Певица неловко кивает в ответ на аплодисменты между песнями, неловко теребит юбку, вдруг она словно видит кого‑то внизу и машет ручкой, еле сдерживая слезы. До тех пор, пока не разрыдается прямо на глазах у зрителей. Дважды она прервет вступление пианиста – и допеть до конца сможет, лишь повернувшись спиной к залу, уйдя, как и появилась, в темноту – сначала исчезает лицо, потом тело. Больше она не повернется. (Здесь надо сказать о потрясающем ансамбле певицы и пианиста Алена Франко, которые даже на расстоянии в десятки метров идеально чувствовали друг друга.)
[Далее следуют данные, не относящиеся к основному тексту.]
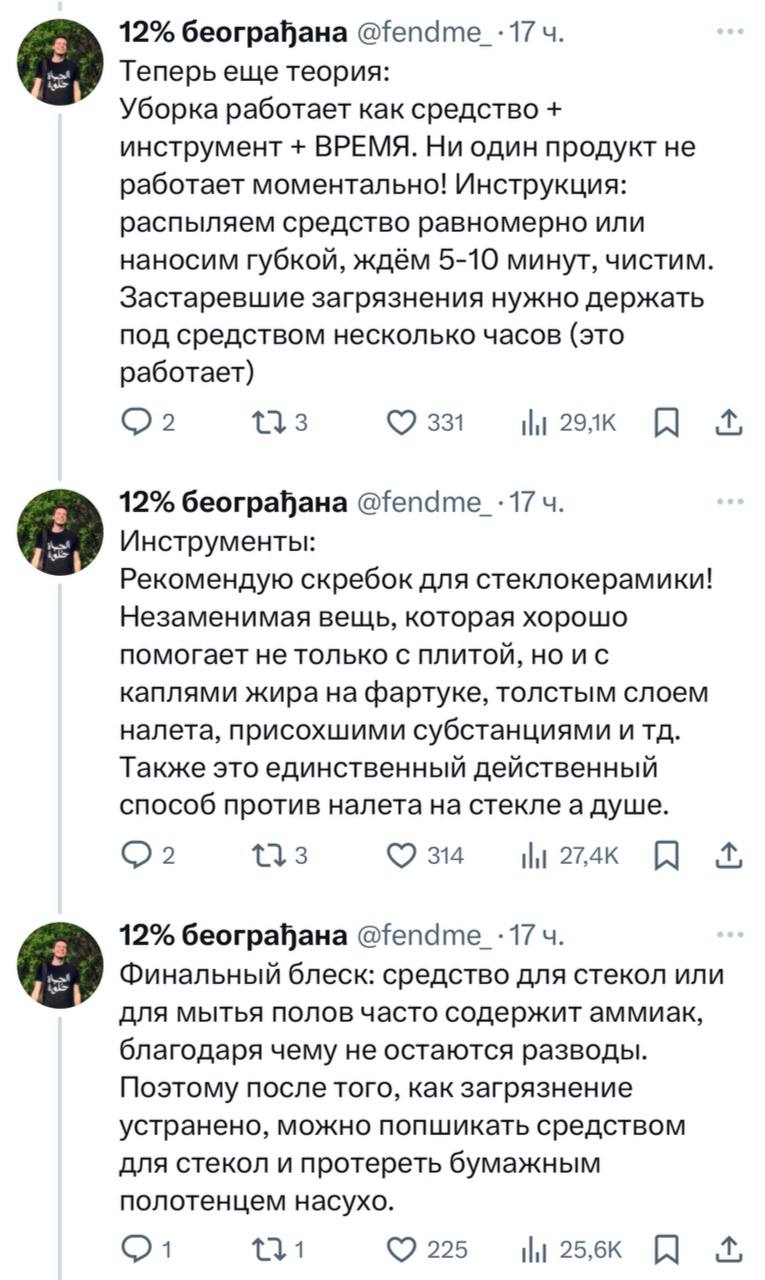Like the tweet with 225 likes

pyautogui.click(x=402, y=1248)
От следующей песни – «Колыбельной» – у зрителя перехватывает дыхание, его подозрения обретают самую трагичную форму: объясняется и черный наряд, и поведение героини.
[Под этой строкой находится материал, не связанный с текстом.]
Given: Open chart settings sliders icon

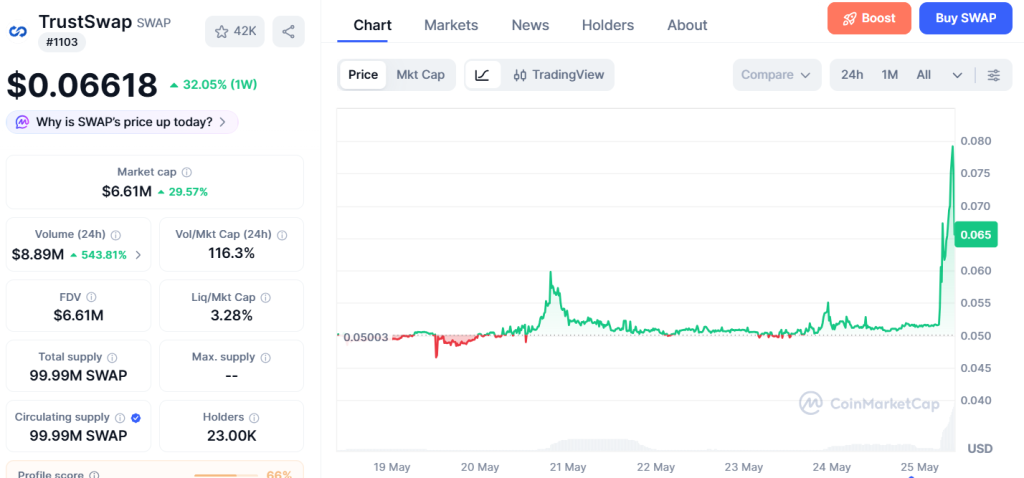Looking at the screenshot, I should [993, 74].
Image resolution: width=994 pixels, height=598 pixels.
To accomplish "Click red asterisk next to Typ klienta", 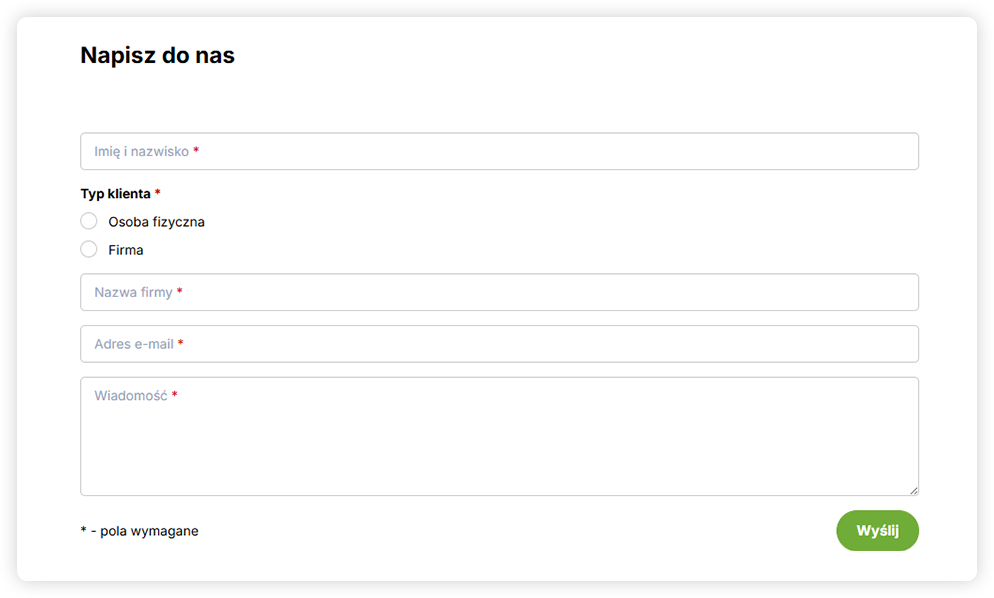I will (158, 193).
В какой‑то момент у артистки появляется тень (надо отметить, что работа со светом здесь феноменальна), которая во второй половине спектакля обретает «лицо» Валери Древиль. Она проговаривает текст последней песни («Прощание») и двигается, словно пытается найти им выражение в движениях, телесную форму. В какой‑то момент она замечает зрителей и превращается в разъяренную фурию: кто вы, что вы здесь делаете, что вы смотрите на меня, зачем, зачем, что я вам такого сделала (все это сдобрено ругательствами)? Она в исступлении бросается на пол, стягивает, словно кожу, зеркальный линолеум сцены, всполохи холодного, как в операционной, света прорезают кромешную тьму, а неимоверный резкий грохот – тишину очумевшего зала. Успокаивает ее лишь музыка – запись той самой песни «Прощай». «Ведь я всего лишь актриса, я актриса, понимаете?» – почти проплачет она перед тем, как свет погаснет. Что это? Разговор о театре, о его невидимой стороне, о лаборатории артиста, сакральном месте, которое должно оставаться тайным? Или визуализация той невыносимой и невыразимой боли, которую испытывала певица? Сам Кастеллуччи в одном из интервью говорит, что актриса показывает нам пропасть, открытую музыкой.